AeroScope was born out of a passion for Formula 1 engineering and curiosity about how teams design their cars differently to chase every millisecond of performance. Watching F1 races, we noticed how even small aerodynamic updates could completely change a car’s speed — and that inspired us to build a tool that could see those differences scientifically.

Using MATLAB, we developed AeroScope: a visual intelligence system that compares two F1 cars (like the Haas VF25 and Williams FW47) and identifies aerodynamic design differences using image processing. The system calculates which regions — front wing, sidepod, rear wing, or floor — have the biggest variation, and even predicts which car has a more efficient aerodynamic profile.

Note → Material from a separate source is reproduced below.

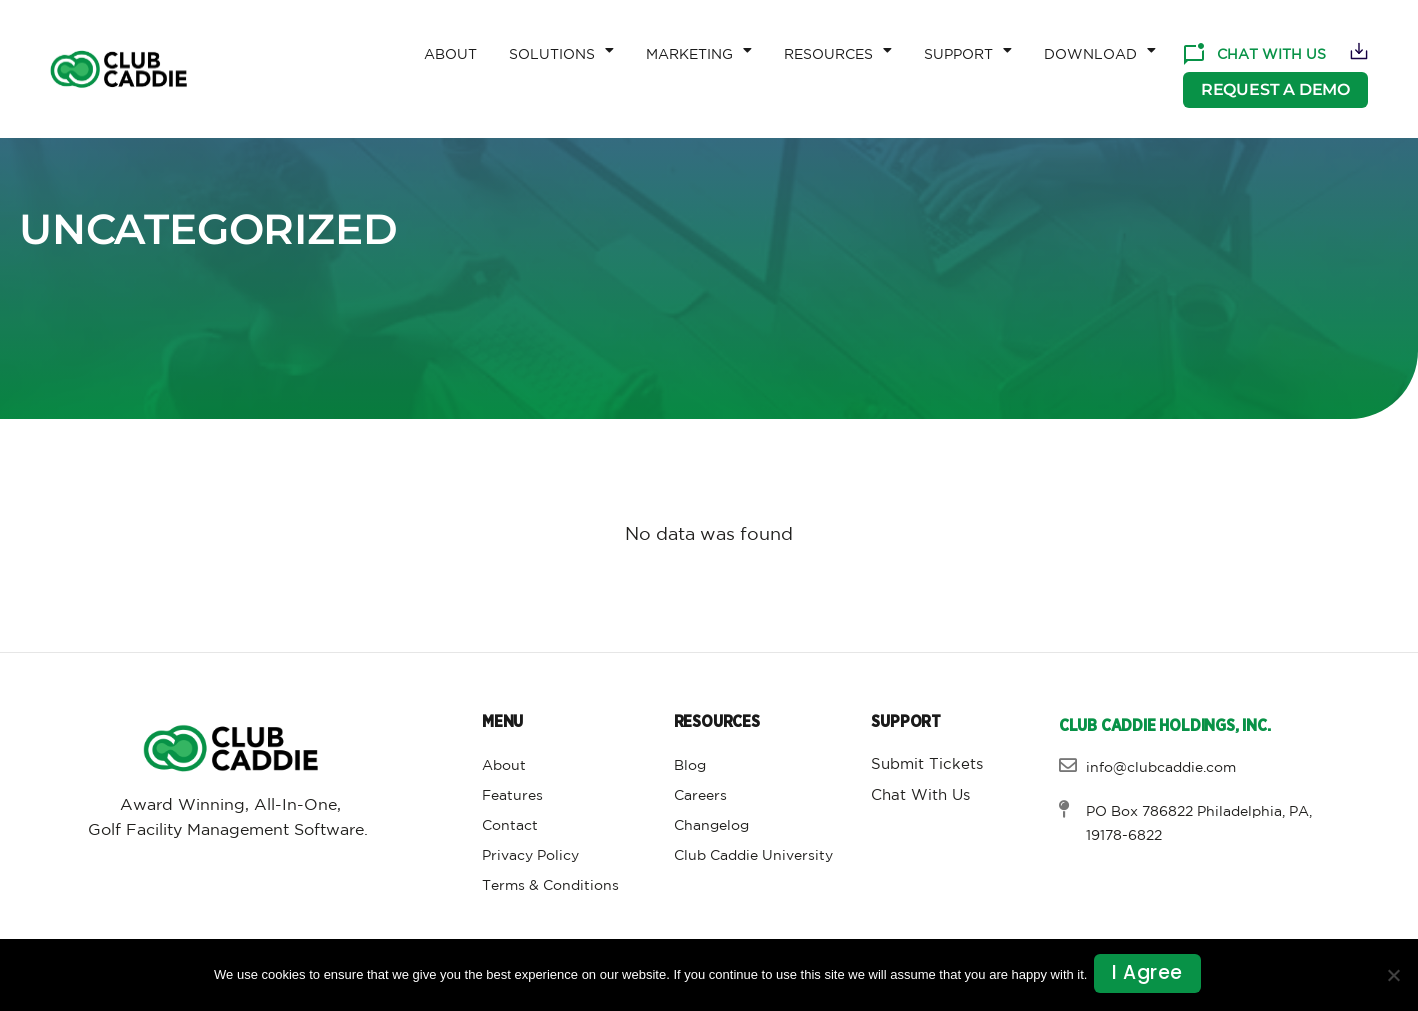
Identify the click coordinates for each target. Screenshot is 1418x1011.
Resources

How We Built It: We used MATLAB’s image processing toolbox to handle high-resolution side-view car images, filtered out noise, and computed pixel-level differences. Then, we classified those differences into aerodynamic zones and visualized them with heatmaps and bar charts. Finally, we introduced a “Speed Efficiency Index” to estimate which car might perform better aerodynamically.

What We Learned: This project taught us how computer vision and engineering can work together to analyze performance without even touching a wind tunnel. We learned about data normalization, thresholding, and aerodynamic concepts like downforce, drag, and floor effect — and how small visual differences can represent huge performance changes on track.

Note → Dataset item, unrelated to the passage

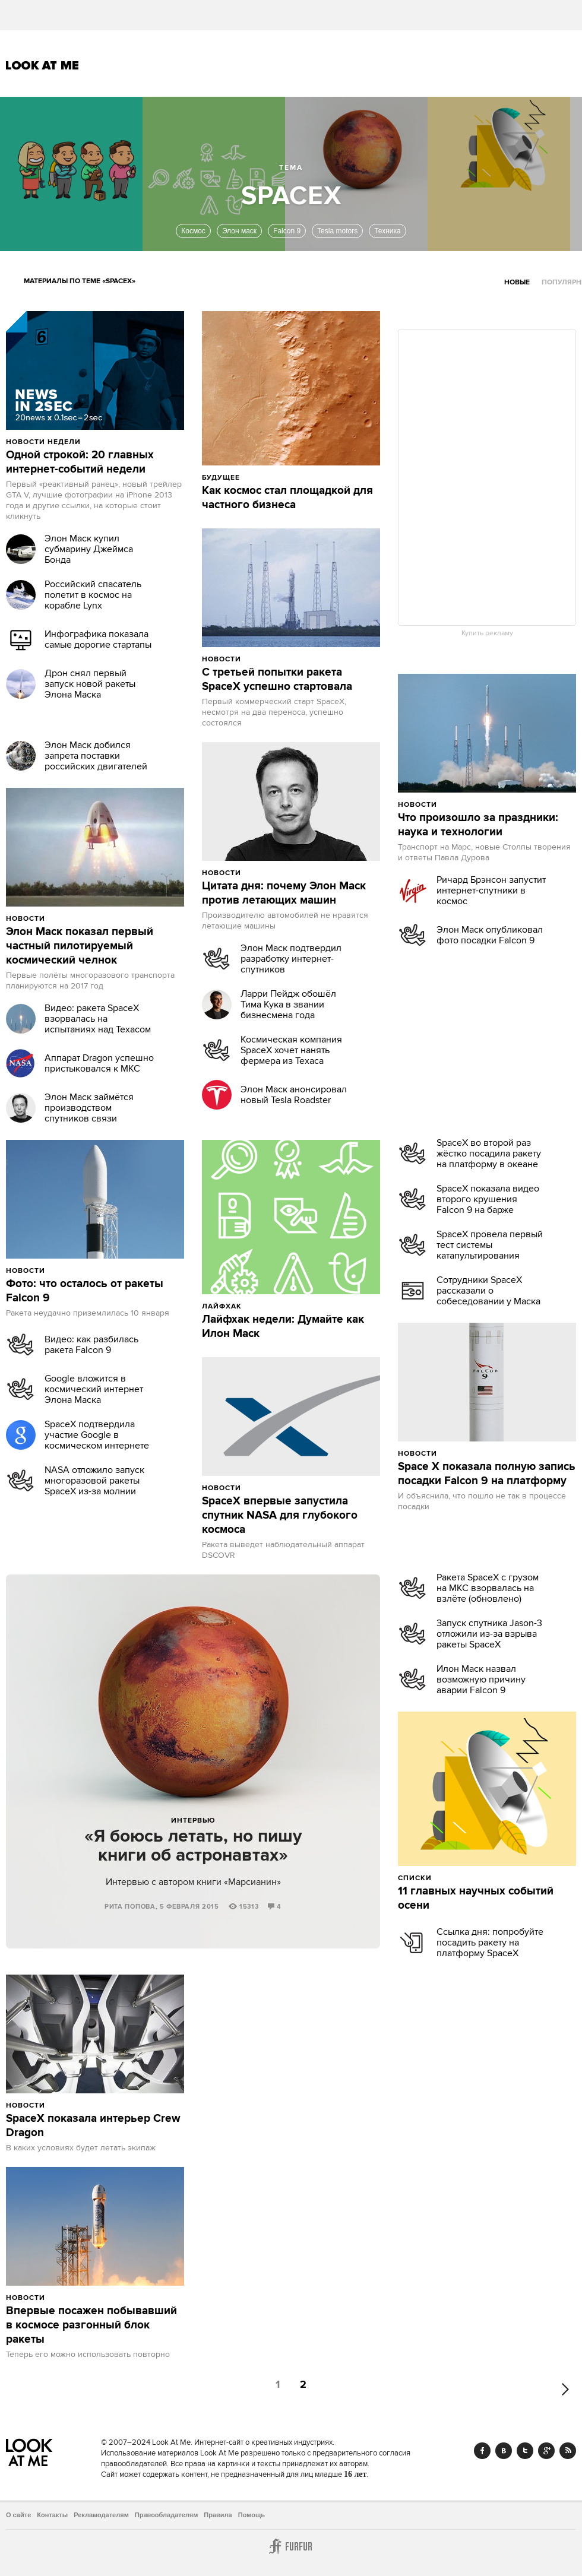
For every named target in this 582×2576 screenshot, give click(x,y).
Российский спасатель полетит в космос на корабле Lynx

Challenges Faced: The hardest part was cleaning the image data — shadows, reflections, and tires often caused false differences. We also had to fine-tune the detection threshold so the model focused only on relevant body parts. Balancing accuracy with speed in MATLAB under a strict hackathon time limit was another challenge, but also what made it exciting.

In the end, AeroScope isn’t just a code project — it’s a glimpse into the future of digital motorsport analysis, where AI and engineering meet to make race cars faster, smarter, and more efficient.